John Scott-Waring (at first John Scott) (1747–1819) was an English political agent of Warren Hastings, publicist and Member of Parliament.
Born at Shrewsbury, his father was Jonathan Scott of Shrewsbury (died August 1778), who married Mary, second daughter of Humphrey Sandford of the Isle of Rossall, Shropshire. The second son, Richard, rose to the rank of lieutenant-colonel, and served under Sir Eyre Coote against Hyder Ali Khan. The third son was Jonathan Scott the orientalist. The fourth son, Henry, became commissioner of police at Bombay.
John, the eldest son, entered the service of the East India Company about 1766, and became a major in the Bengal division of its forces.
Scott had been in India for twelve years before he knew Warren Hastings more than casually. They became close, and he was one of the intermediaries who, in November 1779, patched up a temporary reconciliation between Hastings and Philip Francis. In May 1780 he was appointed to command a battalion of sepoys.
Scott was sent by Hastings to England as his political agent, and he arrived in London on 17 December 1781. Scott was profuse in his expenditure for his patron.
From 1784 to 1790 Scott sat in parliament as member for West Looe, and in 1790 he was returned for in Hampshire. A petition was presented against him, and in February 1793 a prosecution for bribery seemed imminent, but the matter fell through.

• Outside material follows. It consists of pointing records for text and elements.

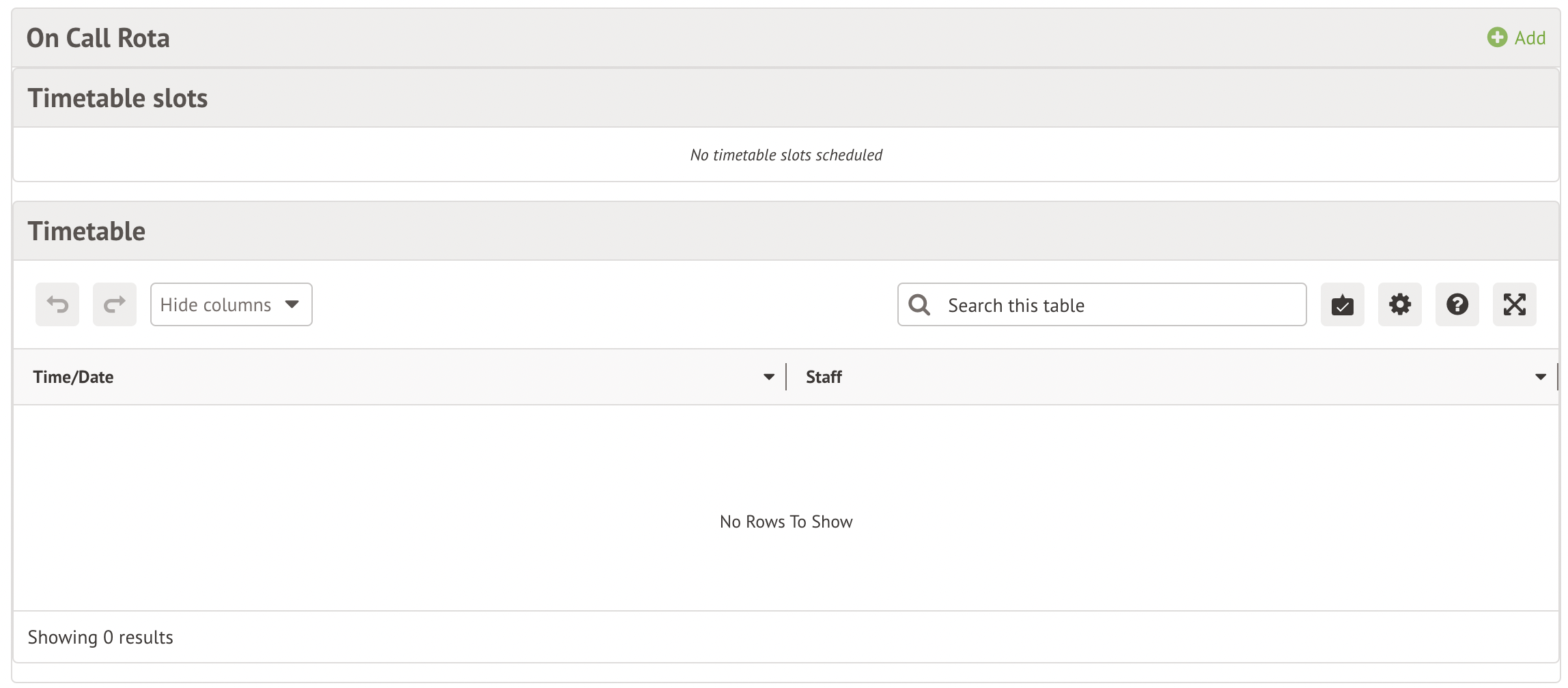Click the Timetable slots section header
The height and width of the screenshot is (688, 1568).
117,98
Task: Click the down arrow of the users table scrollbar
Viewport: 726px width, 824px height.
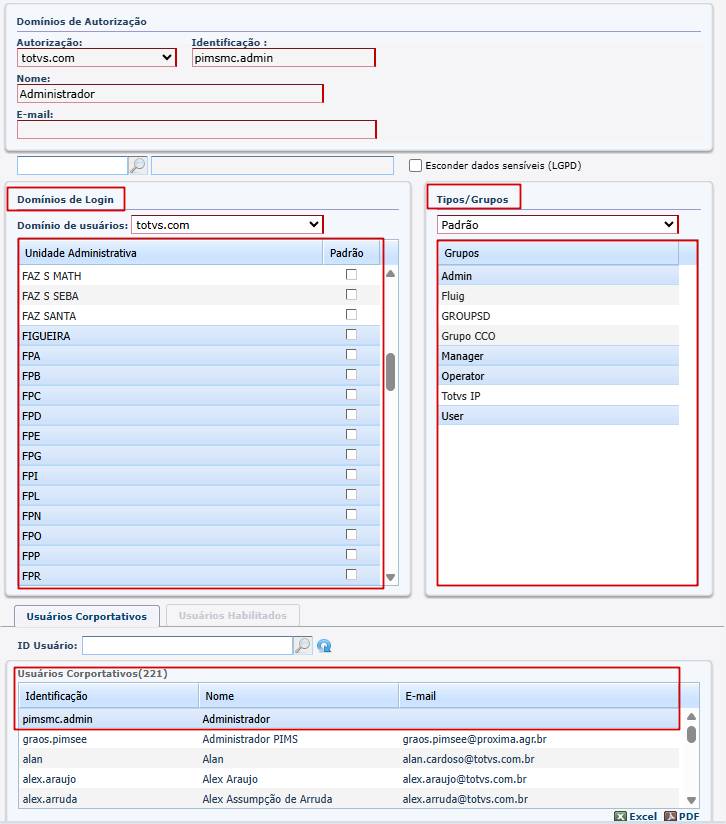Action: tap(691, 799)
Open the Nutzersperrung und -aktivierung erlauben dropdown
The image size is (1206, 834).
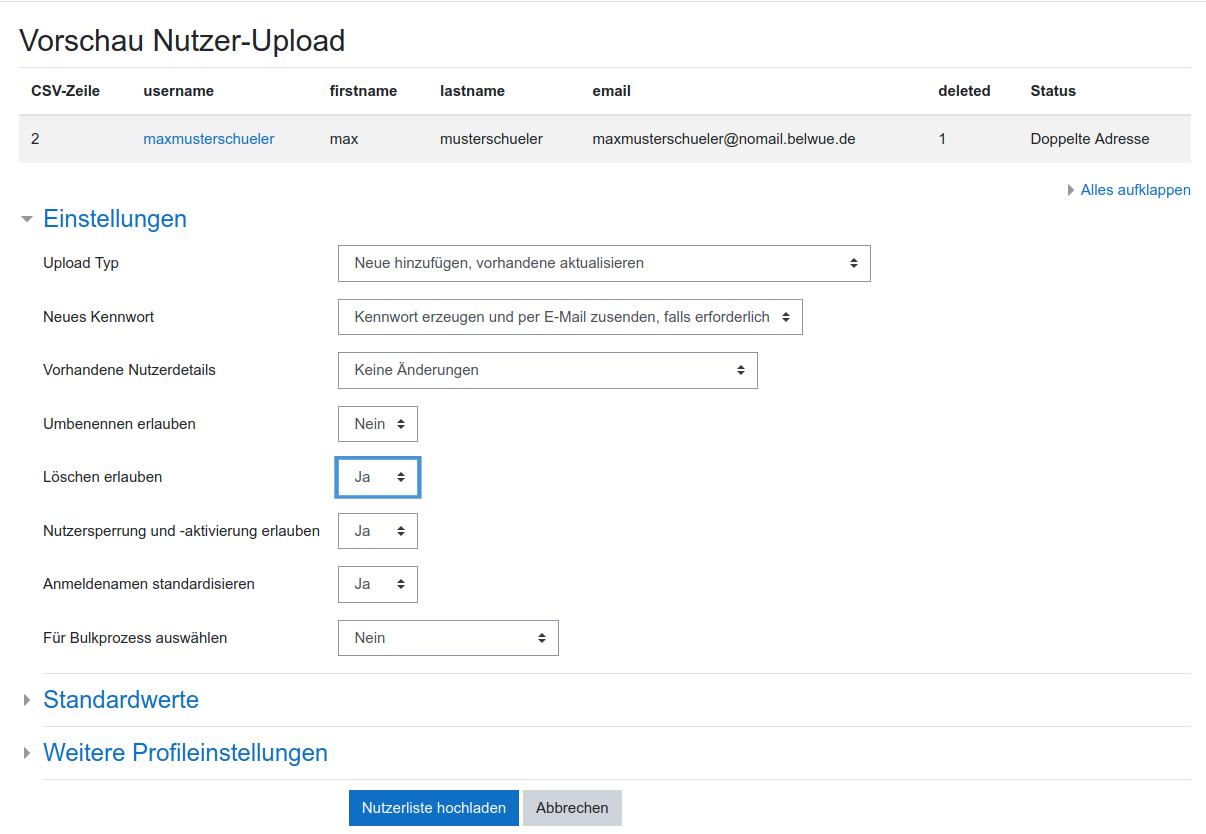click(x=378, y=531)
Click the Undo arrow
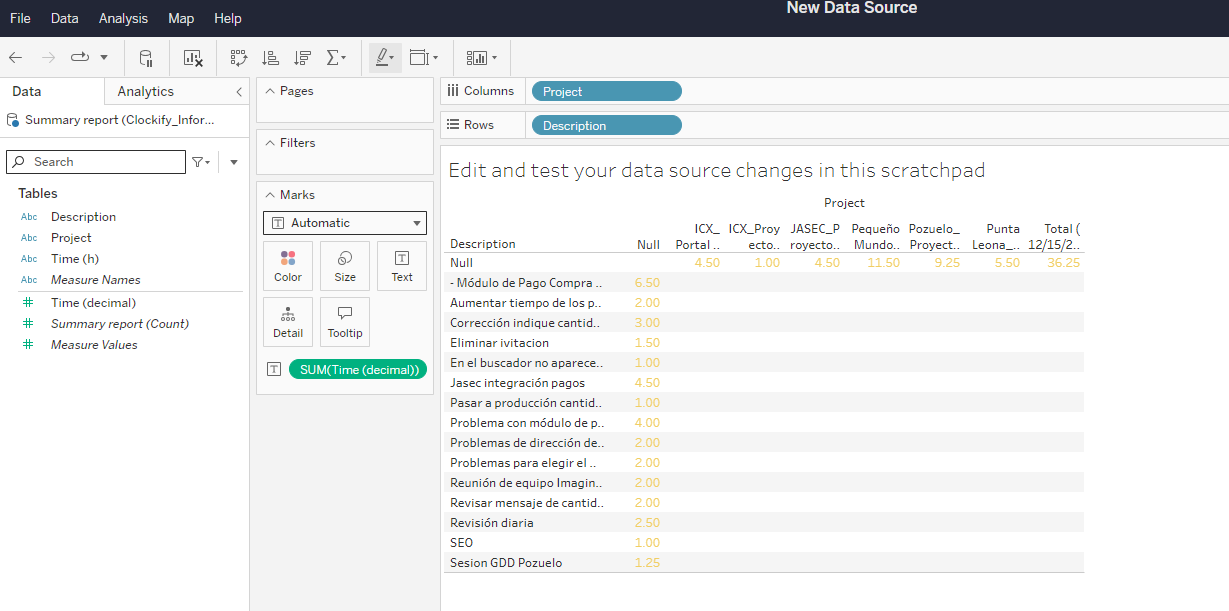 (15, 57)
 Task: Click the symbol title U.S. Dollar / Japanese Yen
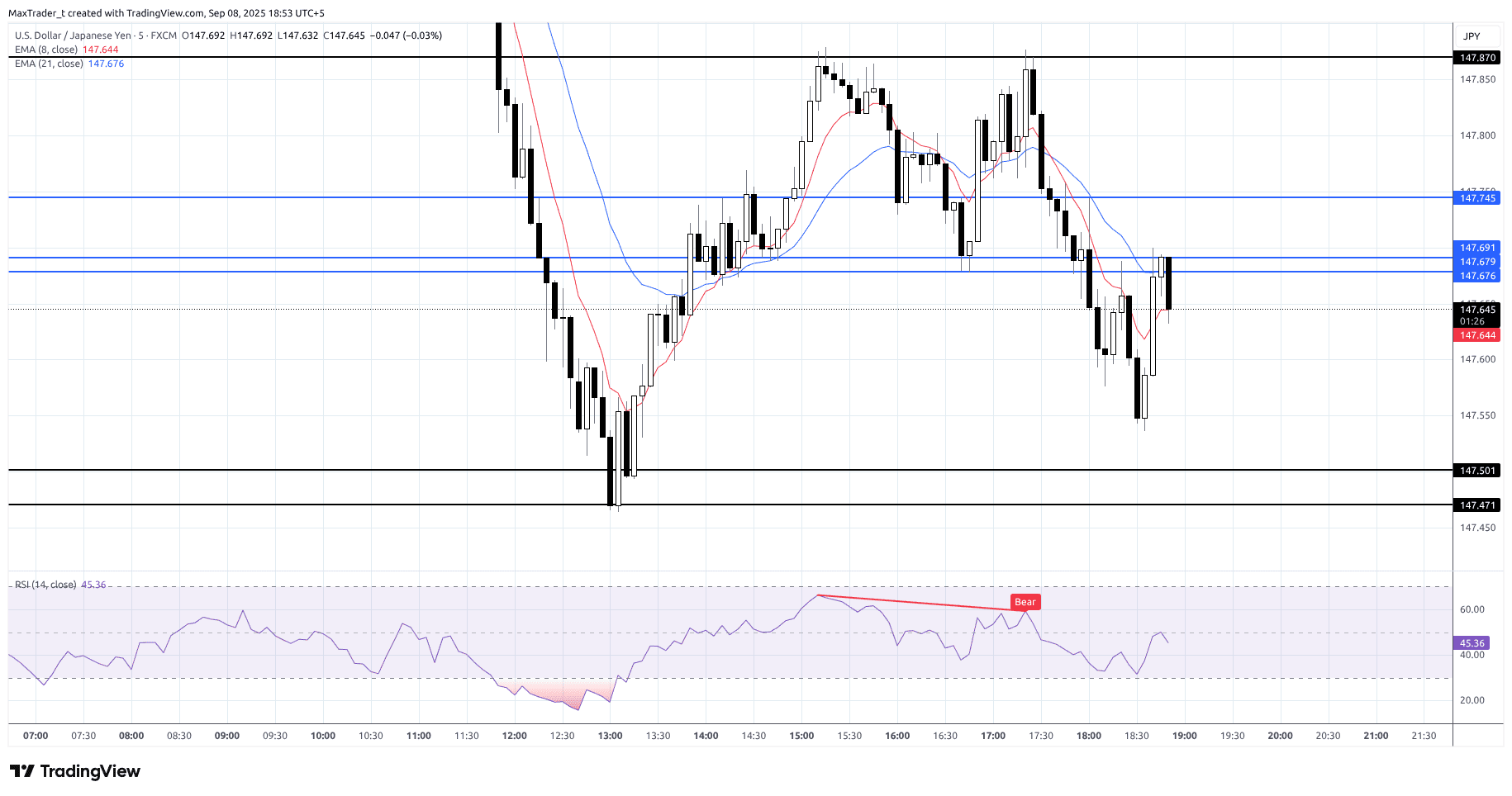point(73,36)
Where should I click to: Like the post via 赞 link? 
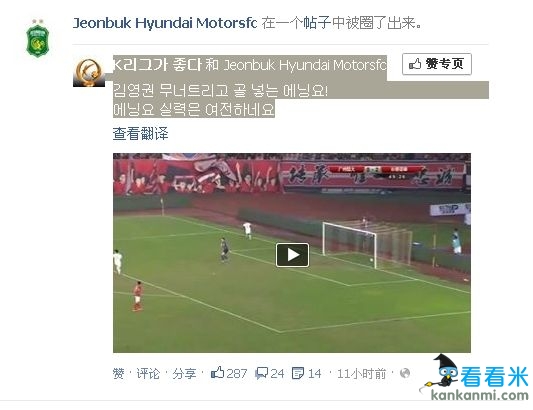coord(119,374)
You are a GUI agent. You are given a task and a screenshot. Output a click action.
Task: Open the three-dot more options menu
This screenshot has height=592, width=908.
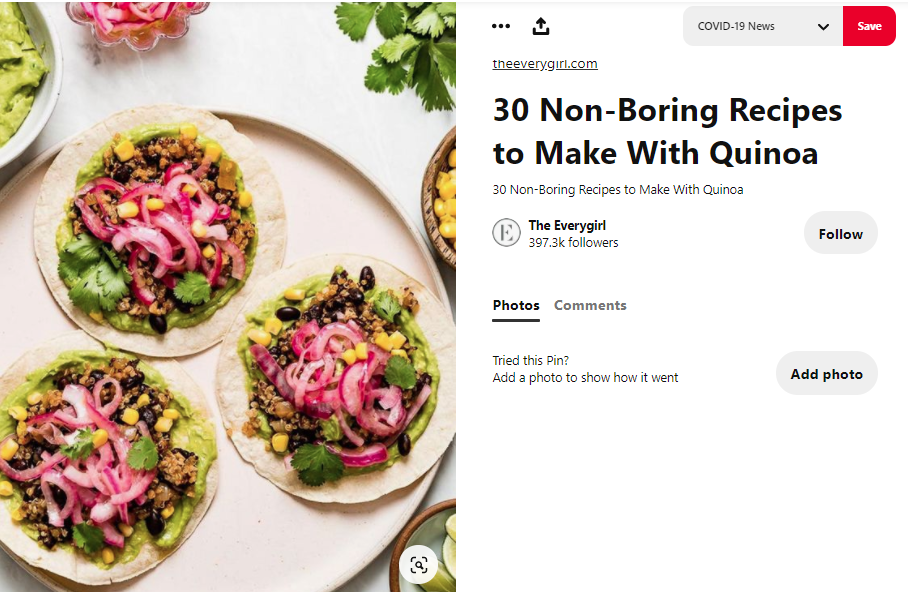coord(501,26)
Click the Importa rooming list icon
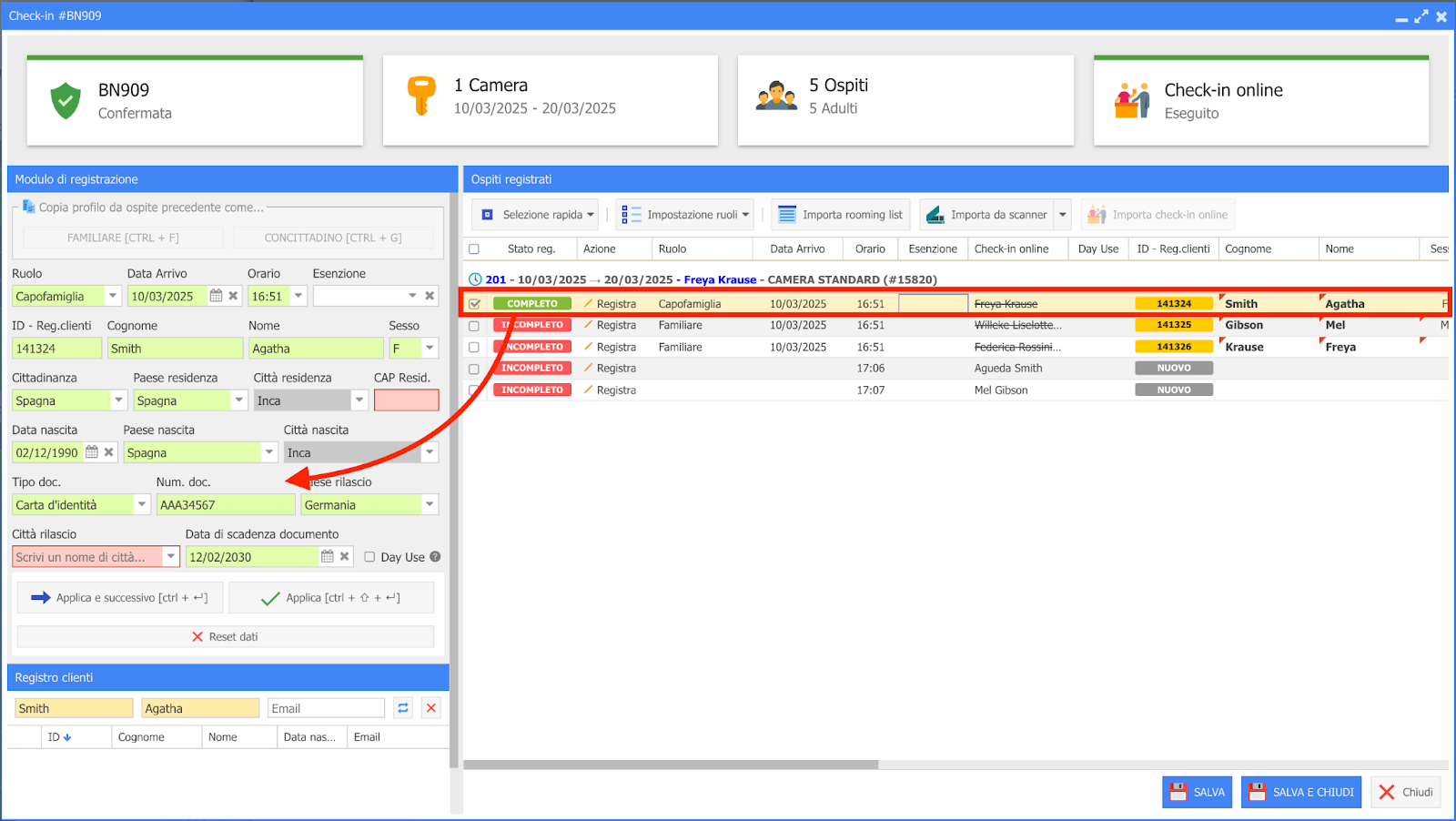Image resolution: width=1456 pixels, height=821 pixels. point(787,215)
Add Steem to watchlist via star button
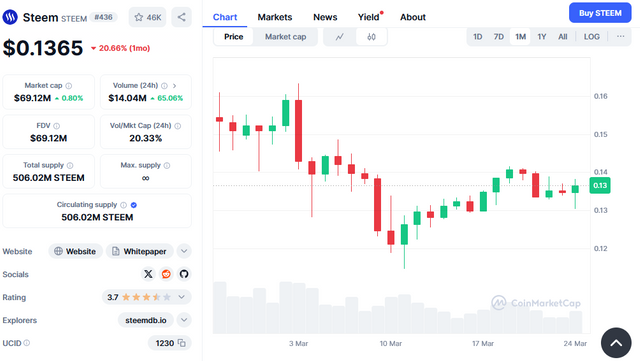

The charges against Warren Hastings might have been allowed to drop, but Scott reminded Edmund Burke on the first day of the session of 1786 of the notice which he had given before the preceding recess of bringing them before parliament. Scott asked Burke to name the first day that was practicable; Burke opened the subject on 17 February. Fanny Burney (Diary, ed. 1842, iv. 74–5) commented on Scott "skipping backwards and forwards like a grasshopper".